THE CZAR’S SPIES.
SENT TO AMERICA.
A special cablegram from London to New York on March 7 says:—The Russian Government lately sent to the United States fifty spies or agents —thirty-five women and fifteen men—charged with the duty of endeavouring to modify the impressions made by magazine and newspaper articles on the American people, and also to secure the passage of an extradition treaty looking to the return to Russia of fugitive political offenders. These emissaries are under assumed names, and are known only to the secret police at St. Petersburg. They are well supplied with money,and are instructed to hold no open communication with one another. The ostensible object of their visit to America is to lecture on Russian subjects, which discourses will be supplemented by the publication of articles in various newspaper laudatory of the Czar and his government.

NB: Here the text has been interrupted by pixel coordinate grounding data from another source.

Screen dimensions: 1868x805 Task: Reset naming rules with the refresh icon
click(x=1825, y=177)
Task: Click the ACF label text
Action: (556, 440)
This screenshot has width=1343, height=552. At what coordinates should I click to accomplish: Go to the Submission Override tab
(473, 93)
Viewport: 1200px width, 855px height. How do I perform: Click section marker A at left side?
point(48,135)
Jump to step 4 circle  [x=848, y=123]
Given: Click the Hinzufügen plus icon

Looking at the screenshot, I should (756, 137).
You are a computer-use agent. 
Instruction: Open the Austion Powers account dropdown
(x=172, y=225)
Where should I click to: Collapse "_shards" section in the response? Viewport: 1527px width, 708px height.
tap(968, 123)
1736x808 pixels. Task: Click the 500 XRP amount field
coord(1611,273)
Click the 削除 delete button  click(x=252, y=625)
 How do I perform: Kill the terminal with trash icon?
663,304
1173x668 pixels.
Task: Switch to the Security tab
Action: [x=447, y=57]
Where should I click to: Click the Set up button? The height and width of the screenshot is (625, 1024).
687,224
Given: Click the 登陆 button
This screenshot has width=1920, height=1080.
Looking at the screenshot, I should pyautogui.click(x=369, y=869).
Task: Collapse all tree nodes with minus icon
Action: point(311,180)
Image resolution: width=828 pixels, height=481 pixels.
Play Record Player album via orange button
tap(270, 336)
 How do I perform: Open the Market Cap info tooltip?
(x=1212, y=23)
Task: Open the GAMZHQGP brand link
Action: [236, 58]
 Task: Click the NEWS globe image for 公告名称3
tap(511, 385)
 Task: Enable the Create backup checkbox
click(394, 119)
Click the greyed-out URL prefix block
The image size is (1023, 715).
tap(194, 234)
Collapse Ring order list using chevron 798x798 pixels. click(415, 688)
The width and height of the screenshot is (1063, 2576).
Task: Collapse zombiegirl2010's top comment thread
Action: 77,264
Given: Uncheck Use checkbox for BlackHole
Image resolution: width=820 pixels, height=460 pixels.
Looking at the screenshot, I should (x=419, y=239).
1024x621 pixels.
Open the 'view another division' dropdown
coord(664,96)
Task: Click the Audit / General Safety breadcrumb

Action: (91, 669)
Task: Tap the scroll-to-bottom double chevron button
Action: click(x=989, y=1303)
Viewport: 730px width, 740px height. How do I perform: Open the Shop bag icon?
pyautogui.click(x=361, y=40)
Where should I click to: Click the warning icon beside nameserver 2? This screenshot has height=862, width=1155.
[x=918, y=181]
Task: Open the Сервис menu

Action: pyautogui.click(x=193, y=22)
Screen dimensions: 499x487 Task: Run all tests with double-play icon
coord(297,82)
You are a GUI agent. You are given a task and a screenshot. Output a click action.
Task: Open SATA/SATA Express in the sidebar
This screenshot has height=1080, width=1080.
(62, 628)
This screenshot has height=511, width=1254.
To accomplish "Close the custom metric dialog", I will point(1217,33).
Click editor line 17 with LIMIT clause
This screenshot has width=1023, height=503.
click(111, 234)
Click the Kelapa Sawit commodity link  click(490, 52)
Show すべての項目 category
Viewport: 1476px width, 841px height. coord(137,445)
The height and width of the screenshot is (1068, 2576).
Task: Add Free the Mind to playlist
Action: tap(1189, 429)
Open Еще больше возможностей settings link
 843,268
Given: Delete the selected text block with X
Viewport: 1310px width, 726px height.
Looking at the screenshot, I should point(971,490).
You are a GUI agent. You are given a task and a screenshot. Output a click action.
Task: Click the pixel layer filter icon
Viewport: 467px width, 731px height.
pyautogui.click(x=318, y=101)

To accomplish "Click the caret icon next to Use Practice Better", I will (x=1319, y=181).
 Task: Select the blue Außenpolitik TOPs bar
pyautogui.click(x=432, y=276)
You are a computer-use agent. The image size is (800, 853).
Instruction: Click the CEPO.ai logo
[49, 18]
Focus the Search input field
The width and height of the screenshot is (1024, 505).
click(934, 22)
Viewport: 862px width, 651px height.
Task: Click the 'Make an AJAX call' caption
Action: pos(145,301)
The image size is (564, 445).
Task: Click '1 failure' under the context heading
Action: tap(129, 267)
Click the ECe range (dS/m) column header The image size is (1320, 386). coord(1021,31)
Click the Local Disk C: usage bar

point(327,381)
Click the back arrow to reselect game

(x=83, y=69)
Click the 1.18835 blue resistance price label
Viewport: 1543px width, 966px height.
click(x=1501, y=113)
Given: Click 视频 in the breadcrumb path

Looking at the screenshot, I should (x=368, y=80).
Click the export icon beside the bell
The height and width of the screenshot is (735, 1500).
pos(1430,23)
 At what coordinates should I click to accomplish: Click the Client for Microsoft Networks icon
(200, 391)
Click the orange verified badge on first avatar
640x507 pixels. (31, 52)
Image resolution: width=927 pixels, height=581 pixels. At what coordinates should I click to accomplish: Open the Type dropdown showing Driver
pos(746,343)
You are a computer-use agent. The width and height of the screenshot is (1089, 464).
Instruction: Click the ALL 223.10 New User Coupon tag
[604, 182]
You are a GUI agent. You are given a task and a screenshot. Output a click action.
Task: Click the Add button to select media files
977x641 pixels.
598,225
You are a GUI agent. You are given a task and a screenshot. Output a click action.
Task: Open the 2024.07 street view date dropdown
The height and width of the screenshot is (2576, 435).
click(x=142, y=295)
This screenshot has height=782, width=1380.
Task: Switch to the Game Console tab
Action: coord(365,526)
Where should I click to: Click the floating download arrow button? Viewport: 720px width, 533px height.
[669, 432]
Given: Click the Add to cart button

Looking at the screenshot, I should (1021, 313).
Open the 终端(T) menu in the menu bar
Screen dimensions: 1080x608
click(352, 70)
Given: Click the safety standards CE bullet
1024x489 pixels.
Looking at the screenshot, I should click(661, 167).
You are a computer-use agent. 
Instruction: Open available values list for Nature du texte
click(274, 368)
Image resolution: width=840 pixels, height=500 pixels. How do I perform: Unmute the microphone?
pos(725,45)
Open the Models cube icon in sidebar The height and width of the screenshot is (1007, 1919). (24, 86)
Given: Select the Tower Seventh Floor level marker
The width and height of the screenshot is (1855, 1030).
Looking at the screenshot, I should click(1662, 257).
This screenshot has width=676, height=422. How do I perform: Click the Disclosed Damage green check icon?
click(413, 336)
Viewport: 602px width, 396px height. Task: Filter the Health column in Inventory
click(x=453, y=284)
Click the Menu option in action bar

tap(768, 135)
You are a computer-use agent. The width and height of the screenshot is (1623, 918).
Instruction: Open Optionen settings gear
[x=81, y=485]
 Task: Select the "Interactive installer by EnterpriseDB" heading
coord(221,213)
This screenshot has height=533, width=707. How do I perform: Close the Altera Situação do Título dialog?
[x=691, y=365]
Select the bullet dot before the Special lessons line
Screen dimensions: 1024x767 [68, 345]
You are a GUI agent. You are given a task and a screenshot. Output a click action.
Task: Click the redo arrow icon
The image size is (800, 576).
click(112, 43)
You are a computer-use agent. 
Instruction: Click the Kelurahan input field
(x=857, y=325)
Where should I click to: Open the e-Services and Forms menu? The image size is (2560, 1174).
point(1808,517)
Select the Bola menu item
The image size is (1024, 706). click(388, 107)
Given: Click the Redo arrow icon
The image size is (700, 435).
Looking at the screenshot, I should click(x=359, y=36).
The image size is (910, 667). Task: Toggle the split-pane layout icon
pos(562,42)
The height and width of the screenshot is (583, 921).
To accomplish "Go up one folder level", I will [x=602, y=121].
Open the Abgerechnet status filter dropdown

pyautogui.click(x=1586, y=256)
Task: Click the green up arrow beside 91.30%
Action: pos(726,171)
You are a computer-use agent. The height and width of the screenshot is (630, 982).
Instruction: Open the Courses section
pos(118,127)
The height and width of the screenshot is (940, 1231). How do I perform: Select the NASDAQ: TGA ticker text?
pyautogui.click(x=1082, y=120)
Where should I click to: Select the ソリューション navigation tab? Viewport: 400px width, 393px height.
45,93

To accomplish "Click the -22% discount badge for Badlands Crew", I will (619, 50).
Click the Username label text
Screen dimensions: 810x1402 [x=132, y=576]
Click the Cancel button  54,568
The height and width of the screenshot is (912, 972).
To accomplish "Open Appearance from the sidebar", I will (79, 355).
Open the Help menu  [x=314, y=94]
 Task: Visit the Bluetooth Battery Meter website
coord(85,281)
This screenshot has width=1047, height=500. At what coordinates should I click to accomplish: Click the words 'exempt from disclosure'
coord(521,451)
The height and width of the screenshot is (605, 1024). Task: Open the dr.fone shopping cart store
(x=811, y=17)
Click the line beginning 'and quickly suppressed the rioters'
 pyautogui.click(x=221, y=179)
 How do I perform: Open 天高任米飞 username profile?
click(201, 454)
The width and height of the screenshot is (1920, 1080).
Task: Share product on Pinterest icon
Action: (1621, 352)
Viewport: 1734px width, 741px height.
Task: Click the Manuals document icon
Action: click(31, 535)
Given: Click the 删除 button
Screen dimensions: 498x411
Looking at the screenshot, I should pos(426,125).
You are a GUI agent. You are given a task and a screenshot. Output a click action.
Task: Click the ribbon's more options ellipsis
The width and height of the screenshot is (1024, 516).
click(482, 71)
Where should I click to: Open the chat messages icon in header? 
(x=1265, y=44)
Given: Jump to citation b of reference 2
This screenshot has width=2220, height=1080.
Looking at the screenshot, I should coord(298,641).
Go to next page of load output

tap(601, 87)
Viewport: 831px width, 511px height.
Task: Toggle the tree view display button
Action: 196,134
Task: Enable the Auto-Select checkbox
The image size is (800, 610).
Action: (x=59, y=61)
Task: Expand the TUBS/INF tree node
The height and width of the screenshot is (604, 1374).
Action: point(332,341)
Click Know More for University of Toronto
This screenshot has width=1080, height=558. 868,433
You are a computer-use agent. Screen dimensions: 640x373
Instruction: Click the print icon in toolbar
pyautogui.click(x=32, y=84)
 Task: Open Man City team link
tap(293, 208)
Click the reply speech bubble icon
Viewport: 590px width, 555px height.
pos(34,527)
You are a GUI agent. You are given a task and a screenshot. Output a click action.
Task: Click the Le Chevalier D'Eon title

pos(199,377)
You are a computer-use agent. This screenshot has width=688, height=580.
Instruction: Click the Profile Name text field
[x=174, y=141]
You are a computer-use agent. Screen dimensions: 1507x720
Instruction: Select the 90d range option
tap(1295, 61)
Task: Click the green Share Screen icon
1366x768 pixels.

Ten of the fifty are directed to go to Washington to ingratiate themselves with members of both Houses of Congress, arid to ultimately gain an entrance into the best American Society. Already three of these emissaries have arrived in America, two ladies of high birth and one gentleman of equally high social position, an officer in the Russian armv. One of the ladies is delivering lectures and giving readings on Russia in the Western States, and the other is similarly engaged in the Southern States, while the gentleman is sojourning in Washington cultivating desirable acquaintances, writing occasional newspaper articles pertinent to his mission, and taking a general survey of the field pending the arrival of his colleagues.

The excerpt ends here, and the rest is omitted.